The difference in the surface configuration is only a few millionths of an inch, with the centre a little deeper and the edge a little flatter, yet the Foucault tester can show all this. The basis of testing for the paraboloid involves measuring the radius of curvature for several concentric zones of the mirror. The zone near the centre will have a greater curvature, therefore the razor edge of the tester must be moved closer to the mirror for the zone to become uniformly dark; conversely, zones nearer the edge mean moving the razor further away. By relatively simple maths, the respective distances required can be calculated, and polishing directed accordingly.

During all this the optical rouge gets everywhere, staining hands and clothing, while the process of polishing becomes more and more fraught with tension, the closer you get to the ideal figure of the mirror. Finally the measurements will appear satisfactory, and other tests can be made to confirm them too, including inspection of diffraction patterns of a star, assuming the mirror can be set up in an appropriate mounting.

So far, the surface you're testing is that of the plain glass blank, albeit carefully brought to the correct shape. Now comes the process of aluminising, to bring up the reflectivity of the mirror from about 5% to 95%. This is done by specialists in the field, by electrically depositing in a vacuum a layer a few atoms thick of pure aluminium on the surface. Then follows a variety of other coatings to protect the aluminium - I am informed that beryl-quartz coats my mirror. Whatever the coating, it is thin enough not to change the shape of the polished surface; and in fact, after a few months with the surface continually, though slowly, evaporating, it starts to appear semi-transparent.

Constructing the Telescope Body

While you're waiting for the mirror to return from the specialists, you can start on the construction of the rest of the final telescope. I chose a fork mounting, using surplus ball-races and water pipe fittings, set up in a heavy aluminium U-section framework.

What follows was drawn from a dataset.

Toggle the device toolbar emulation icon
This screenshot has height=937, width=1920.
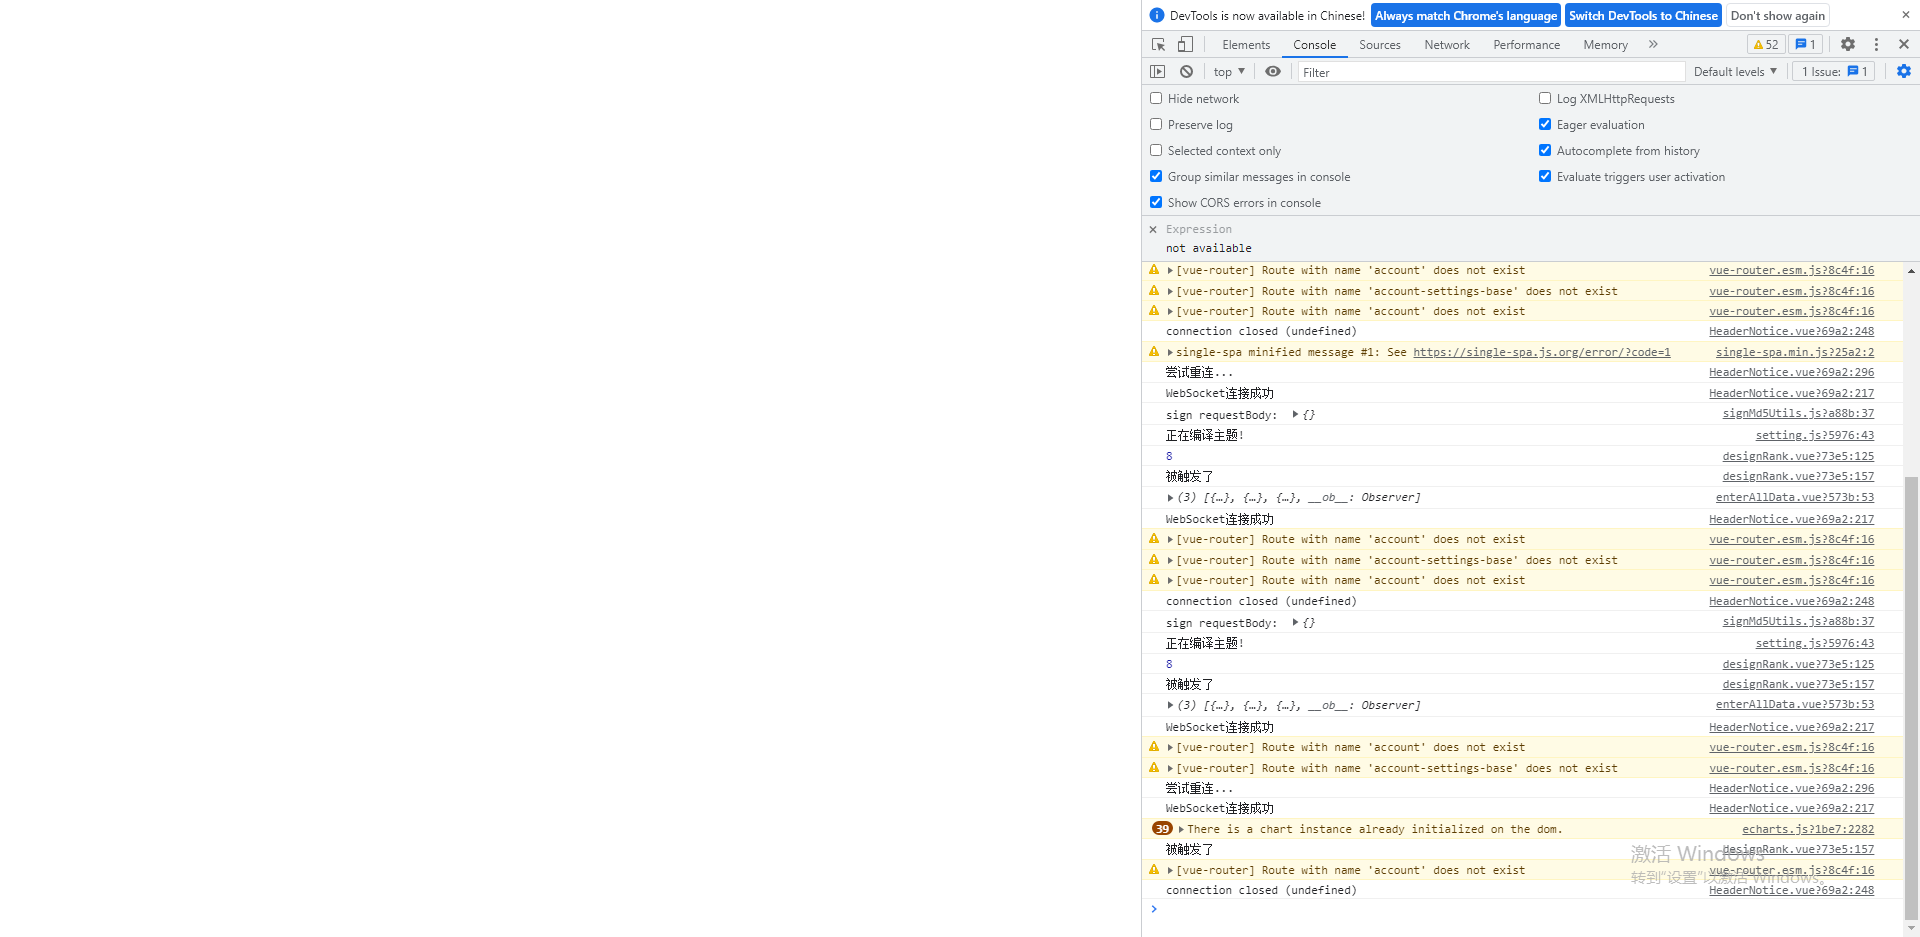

I had an aluminium tube rolled and welded by a local firm, and purchased (remarkably cheaply) an elliptical flat secondary mirror and a couple of eyepieces, which I mounted in a cannibalised microscope tube to complete the Newtonian configuration.

The first time I assembled and tested the whole telescope happened to coincide with the first quarter moon. I shall never forget watching the slow progress of sunrise in the tiny craterlets on the floor of Plato, and the changing shadows of the lunar Appenines.

All in all, definitely one of my most satisfying projects.

This entry was written by beeline's father.

1General Practitioner, a doctor in the UK.